In 9th grade, Mrs. Studer told me I was a total dud at math. I guess she was right: I just can’t figure out how things are supposed to work in times like these. I think I need some help with these equations.
Finally, folks seem to be spending less, and perhaps consuming what they already have instead of consuming what they don’t need. Do we really need a DVD player in the shower? (Wetflix?).
American consumers have been totally out of control for far too long – journalist Steven Pearlstein, in Saturday’s Post, says that the economic meltdown has been fueled by “decades of national profligacy.”
So here’s the part I don’t get. The pundits, like Pearlstein, or Thomas Friedman at the New York Times, are urging us to come to our consumerist senses, hold mortgages that are non-fiction, get rid of credit card and line-of-credit debt. Meanwhile UCLA’s Prof.
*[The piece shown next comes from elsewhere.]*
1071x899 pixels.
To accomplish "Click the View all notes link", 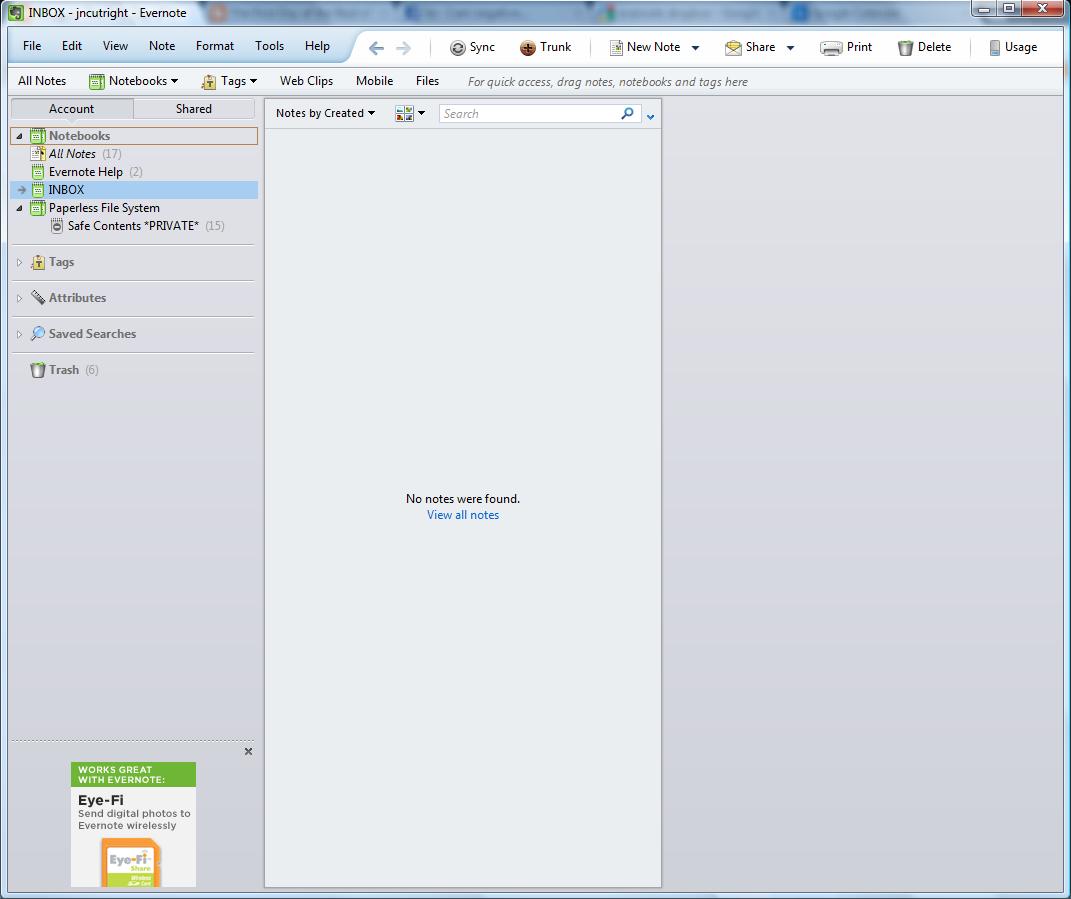I will [x=462, y=515].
Jared Diamond reminds us that the developed nations of the world consume 32 times more stuff than the developing world, a circumstance that is ridiculously unsustainable (if everyone on Earth consumed like we did, it would be as if the planet had a population of 72 billion. Now that’s “Hot, Flat, and Crowded”).
On the other hand, we hear that retail sales have taken a nosedive and earnings are choking. Unemployment is rising fast, new construction is way down, and the car companies are shutting for a month at a time (finally). We need to get out their and spend! So here’s my question: are we supposed to buy stuff now or not?
How exactly should we arrange our economic lives? For decades, our economic mantra has been “more.” Growth, for its own sake, has been the goal. Now we learn that growth perhaps has limits – limits of capital and credit: even greed appears to have found its limits. We can’t really buy what we need most – goods that are renewable and local, and communities that are sustainable – because there’s not much of it for sale at the moment.
When we hear about restructuring, perhaps we need to step back and think more radically about reorganizing our economy. A good read in this regard is Bill McKibben’s “Deep Economy: the Wealth of Communities and the Durable Future.” He asks, and attempts to answer, a pretty basic question: what is our economy for? What is it supposed to do, and what does it need to do for all of us to enjoy a common wealth? For me, the economy is not doing much that I want it to. Maybe for you too.
Something to think about as we zip off to the mall, or the foreclosure auction.